Court hears ‘meth lab’ property in Ballymena was ‘stacked to the rafters’ with equipment and dangerous chemicals

Ballymena Courthouse

A MAN has been remanded in custody after police said a property in Ballymena was “stacked to the rafters” with equipment and chemicals for use in a ‘meth lab’.

A police officer told Coleraine Magistrates Court, sitting in Ballymena on Monday, the chemicals were deemed so dangerous a specialist police team had to be called in.

Jaroslav Cabala (29), with an address listed as Ladysmith Terrace in Ballymena, is charged with being concerned in the producing Class A drugs – methamphetamine.

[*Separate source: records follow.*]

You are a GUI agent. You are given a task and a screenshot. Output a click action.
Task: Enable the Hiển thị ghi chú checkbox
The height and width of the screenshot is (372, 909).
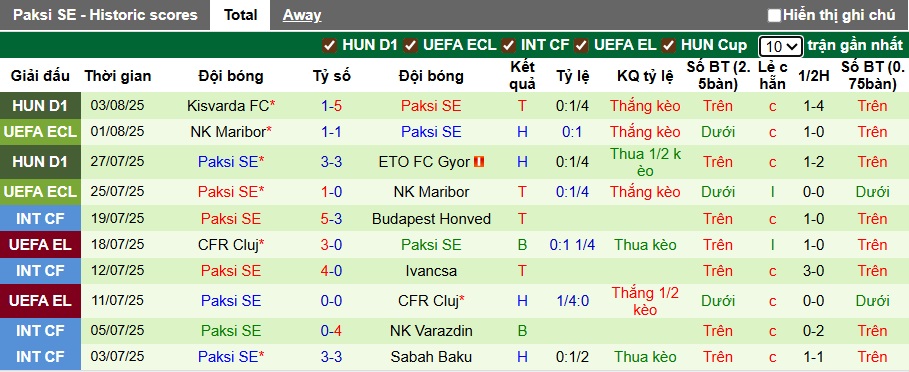point(774,16)
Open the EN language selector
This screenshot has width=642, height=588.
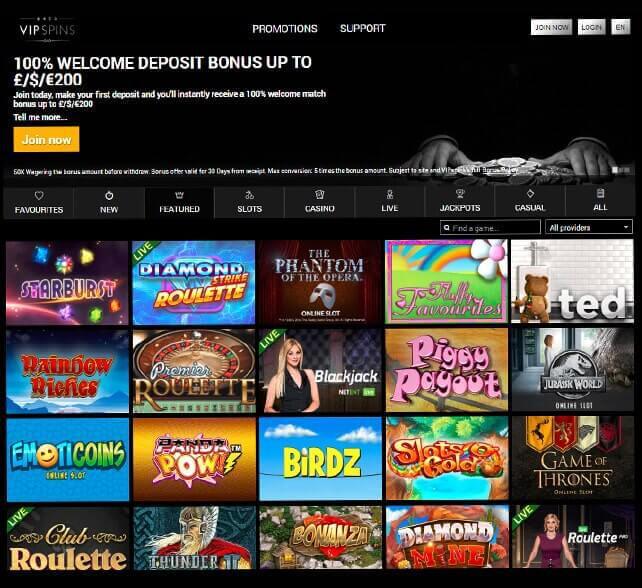click(620, 27)
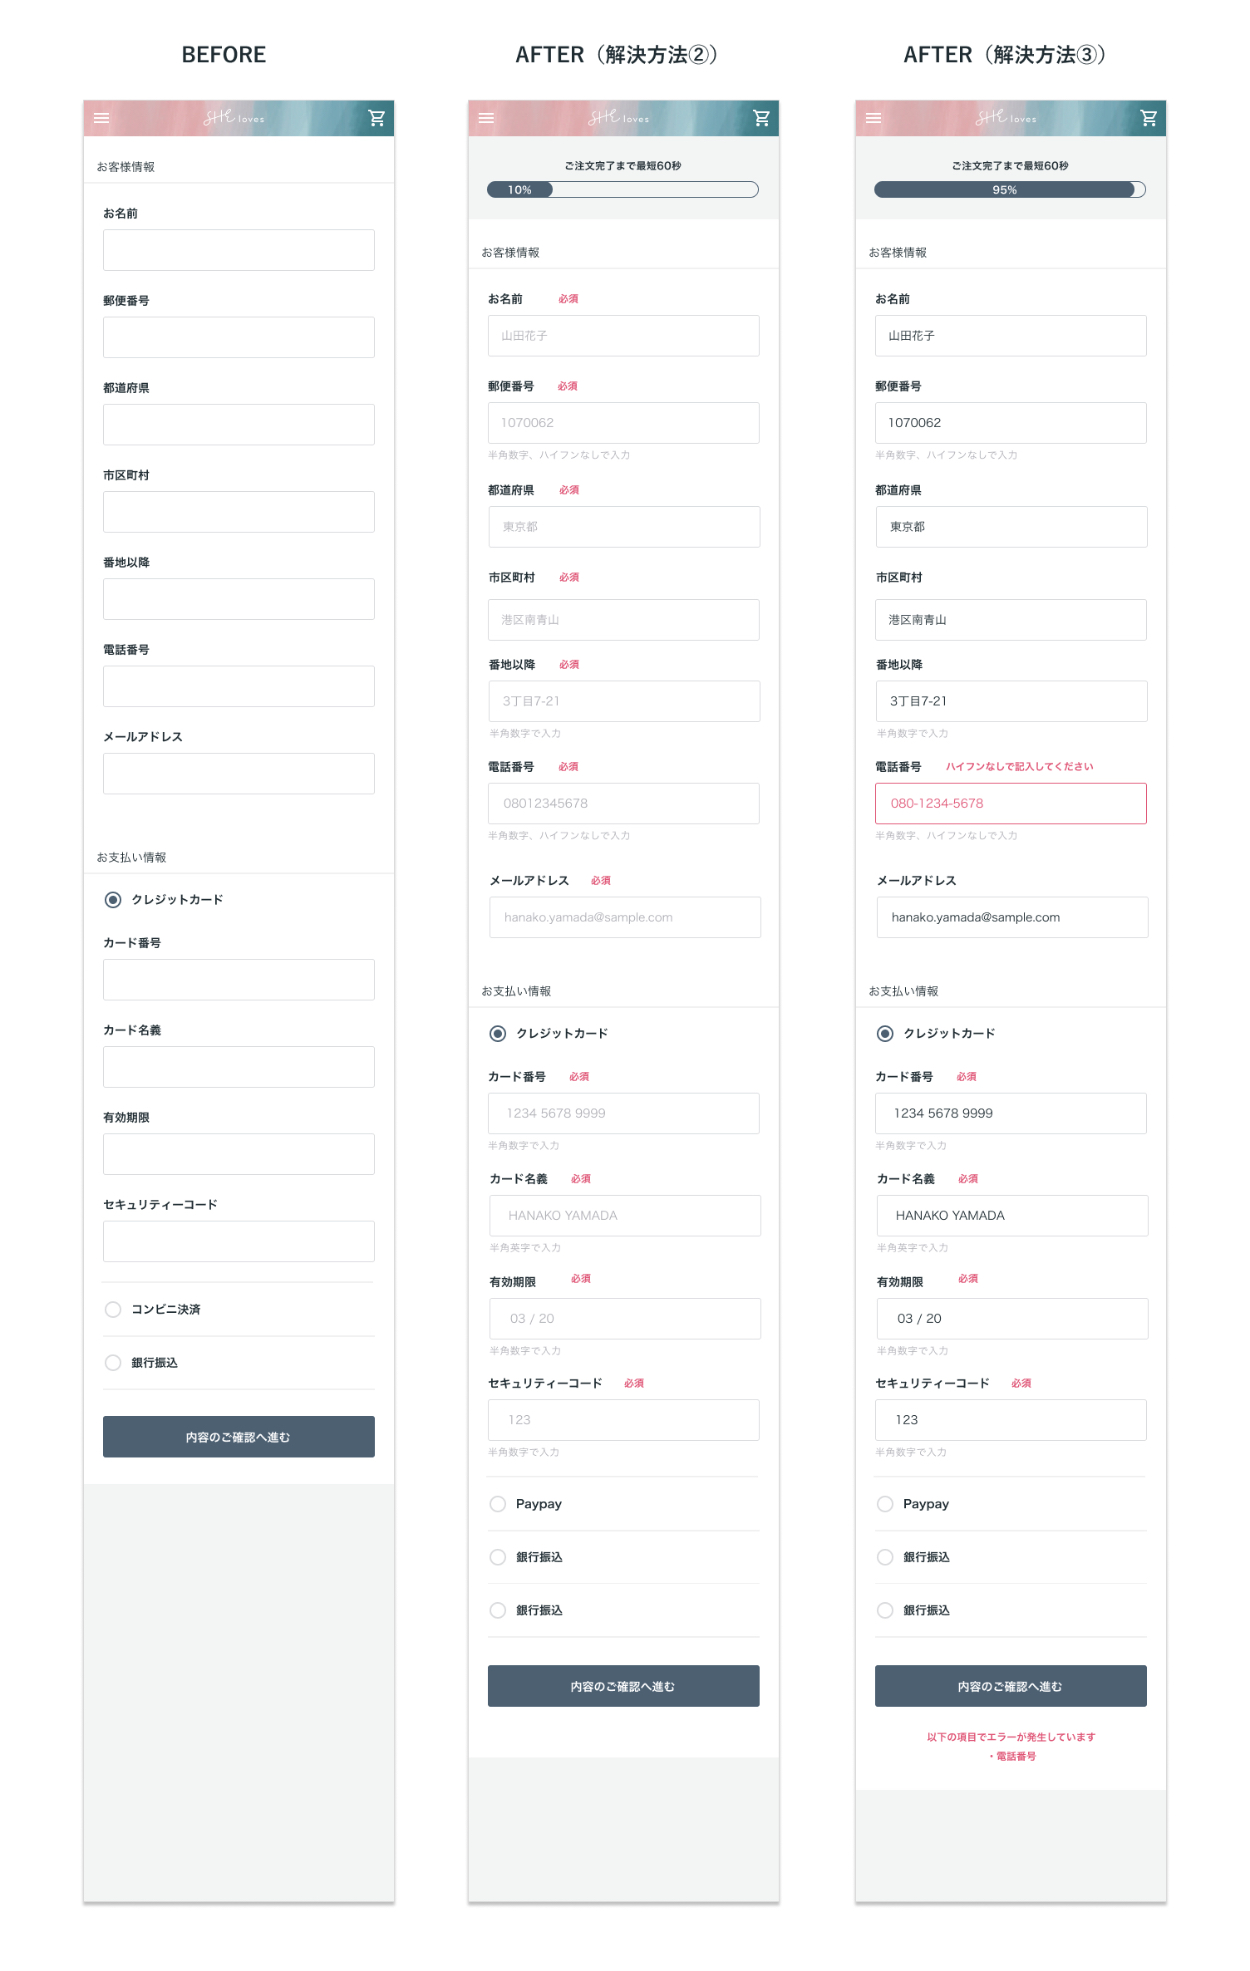Image resolution: width=1250 pixels, height=1971 pixels.
Task: Select the コンビニ決済 radio button in BEFORE mockup
Action: tap(113, 1309)
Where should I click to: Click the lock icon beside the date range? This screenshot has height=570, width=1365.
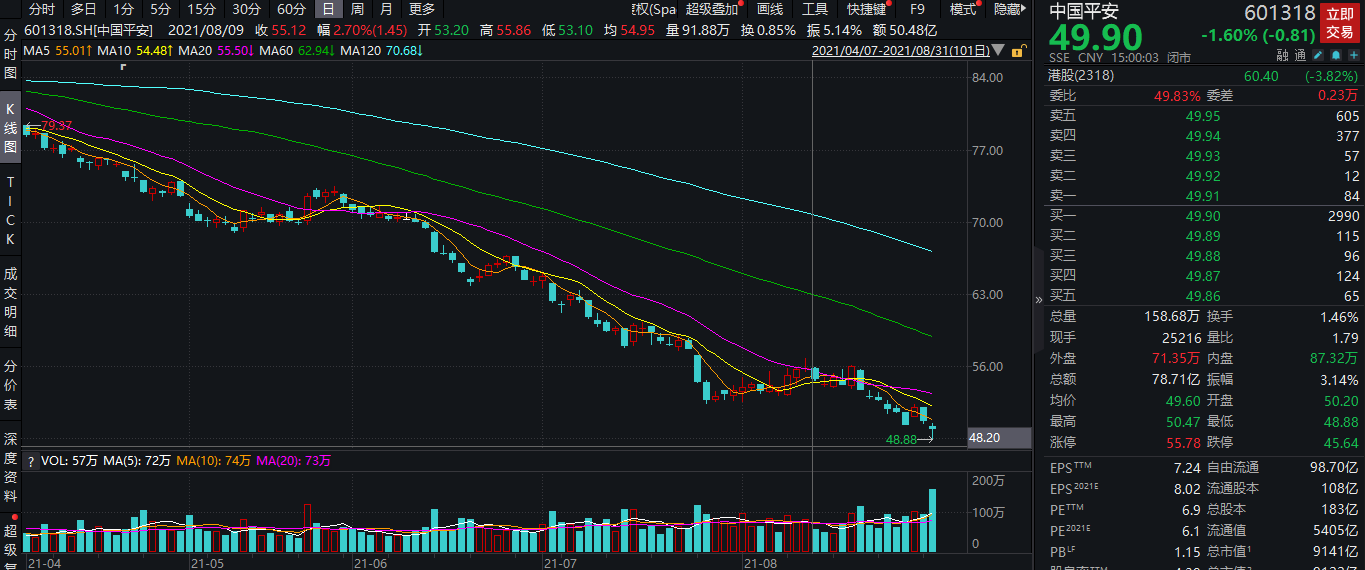pyautogui.click(x=1018, y=50)
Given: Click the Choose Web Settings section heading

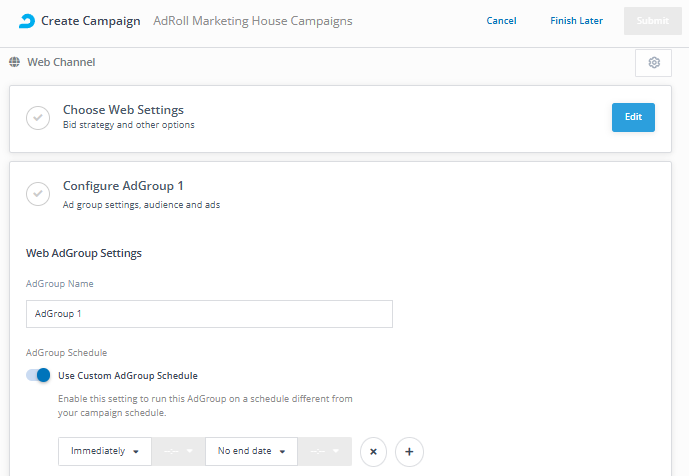Looking at the screenshot, I should point(123,110).
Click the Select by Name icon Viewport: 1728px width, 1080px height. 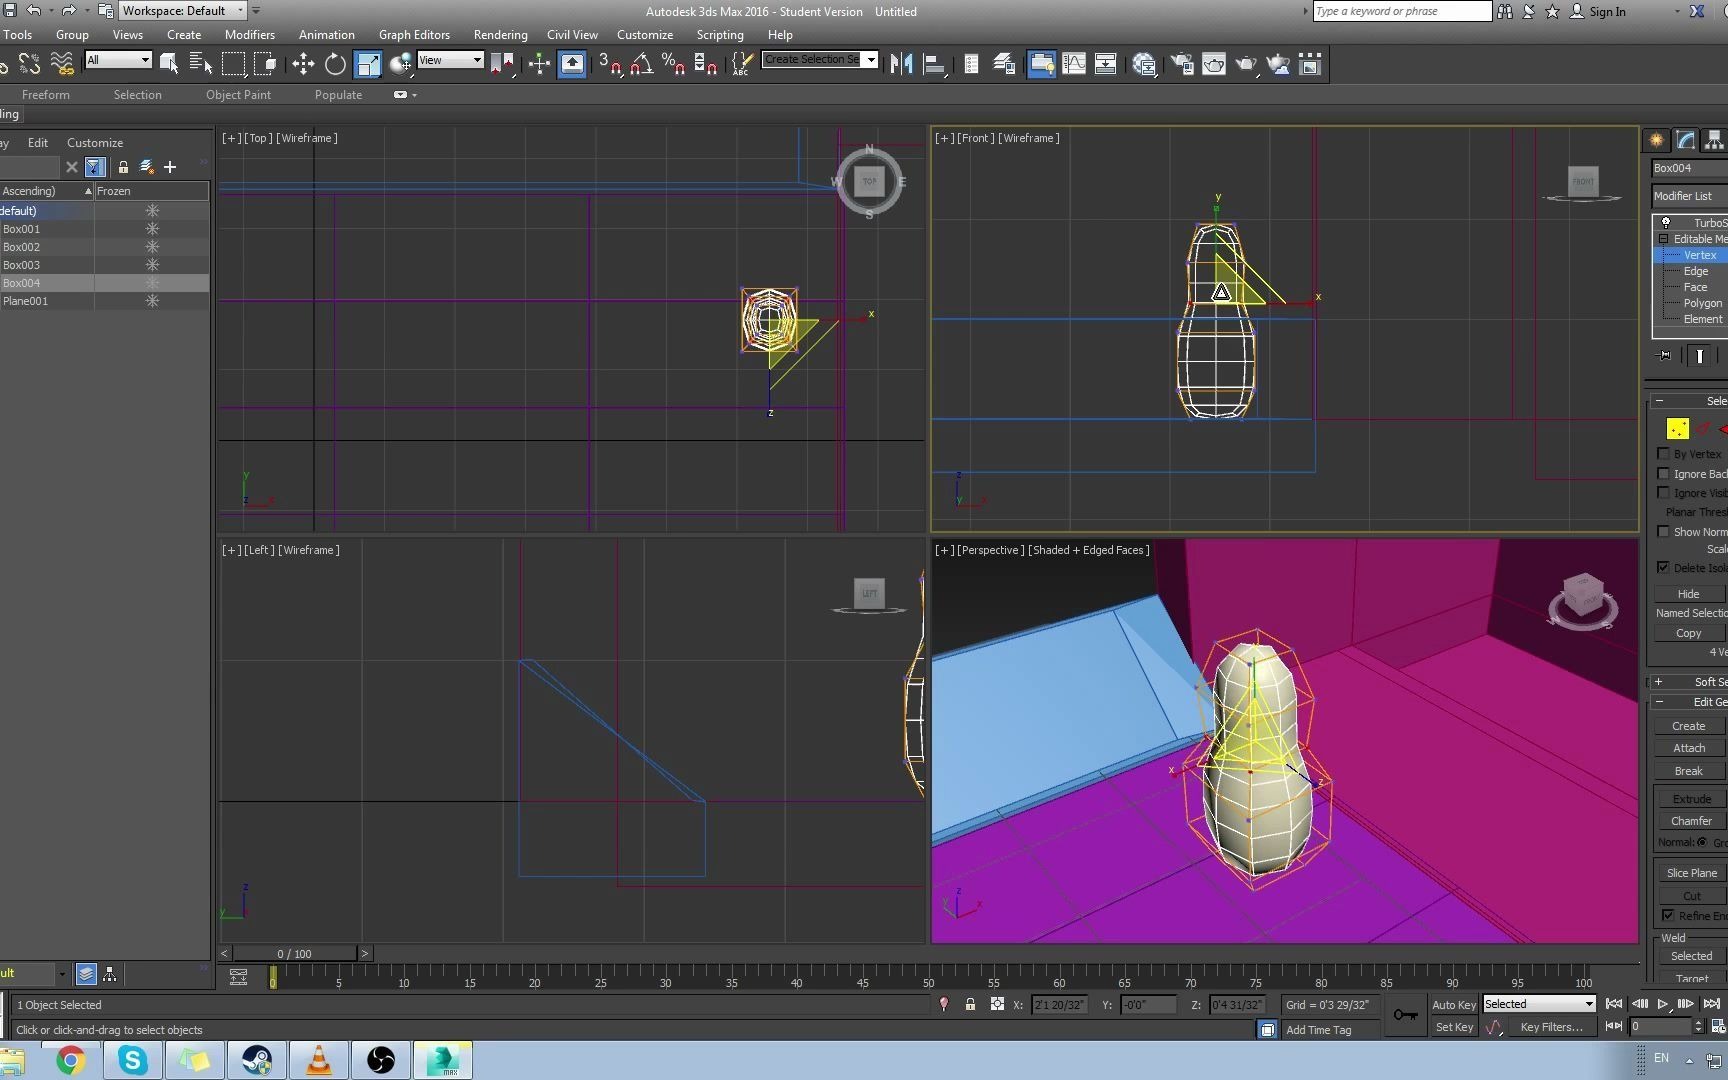(x=201, y=65)
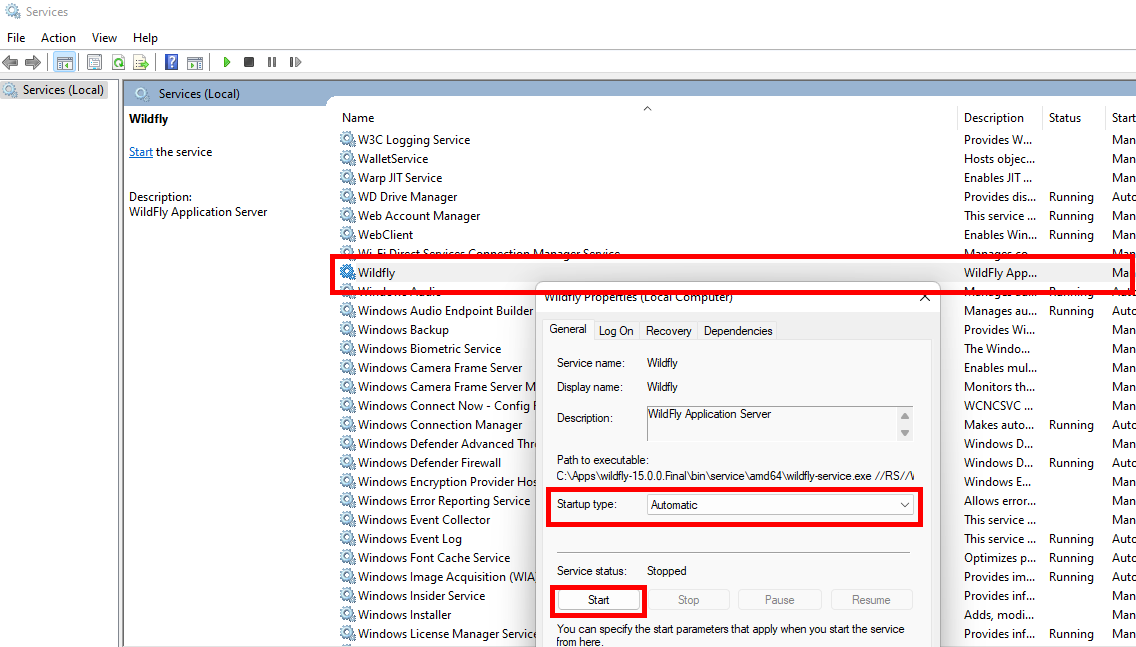Export the service list using the export icon

pos(139,61)
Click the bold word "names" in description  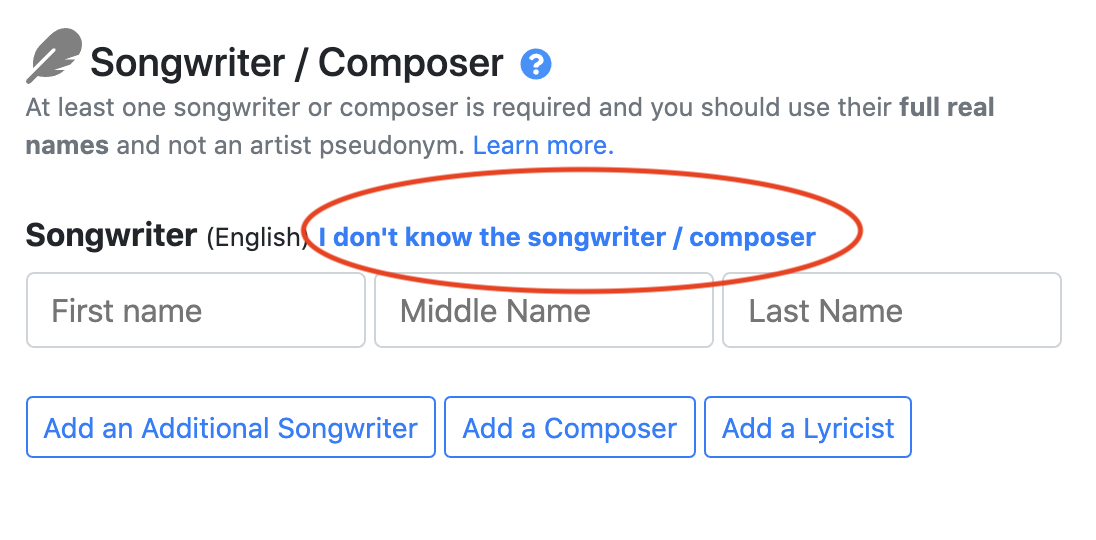[x=67, y=145]
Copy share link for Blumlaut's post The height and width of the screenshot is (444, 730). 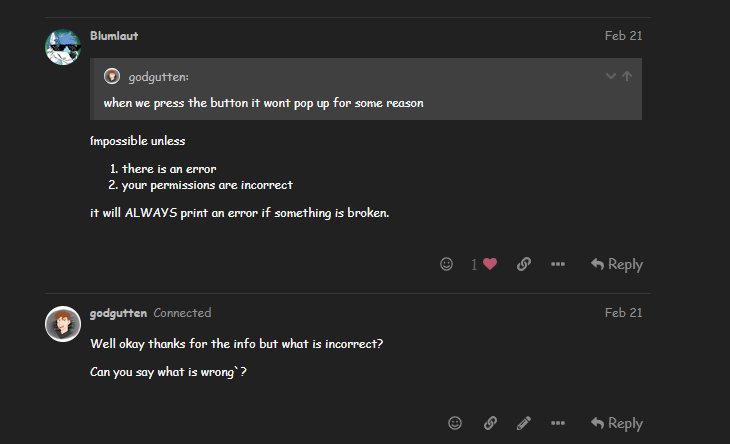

He is also accused of being concerned in the supply of methamphetamine and possession of ‘speed’ and cannabis relating to Saturday.

The defendant appeared at court via video link from Antrim Police Station.

A police officer believed he could connect the accused to the charges.

Objecting to bail the officer said police attended a property at Ladysmith Terrace on Saturday in response to a ‘concern for safety’ and whilst there police observed substances.

During a further search of a property officers unearthed a “large quantity of chemicals” and because of “danger” a specialist team was called in and that only took place on Monday.

The officer said the house was “completely stacked to the rafters with lab equipment”.

He said apparatus was discovered in the attic which he said was used to take gas and toxic substances away.

The officer said “organised crime” was a key part of the investigation due to the size of the discovery.

The policeman said police believed drugs were being produced “for some time”.

During interview, the officer said Cabala admitted possession of drugs.

A defence solicitor said the defendant has lived in Northern Ireland for six years and works with a firm which puts soft furnishings on playgrounds.

The lawyer said the defendant firmly denies being a manufacturer of drugs or being concerned in the supply of drugs and believed some of the substances had been left by somebody else “for cleaning purposes”.

The solicitor said the defendant was using some substances to “paint his bicycle”.

District Judge Liam McNally asked: “How many bikes did he have because the police constable says that the house was stacked full of these chemicals and laboratory equipment?”

The judge added: “This is a serious case. When I read what was found, the scale of the chemicals and the lab equipment, it appears that there was very strong evidence of an attempt to produce a Class A drug”.

Judge McNally said there was a “very high risk” of the defendant not returning to court and re-offending if bail was granted which he refused.

The defendant was remanded in custody to appear back at court on November 17.